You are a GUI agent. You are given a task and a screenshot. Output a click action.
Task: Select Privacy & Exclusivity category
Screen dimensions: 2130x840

---

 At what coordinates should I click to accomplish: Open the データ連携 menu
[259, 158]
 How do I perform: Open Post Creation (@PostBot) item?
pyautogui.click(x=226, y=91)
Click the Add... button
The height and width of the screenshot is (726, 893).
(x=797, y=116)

* _PROBLEM REQUIREMENTS_
Copy out precisely the lines from the line with "You are a GUI" to the line with "Screen dimensions: 2130x840" in the material above, including those two lines and omitting all the rest.

* _ANSWER AREA_
You are a GUI agent. You are given a task and a screenshot. Output a click action.
Task: Select Privacy & Exclusivity category
Screen dimensions: 2130x840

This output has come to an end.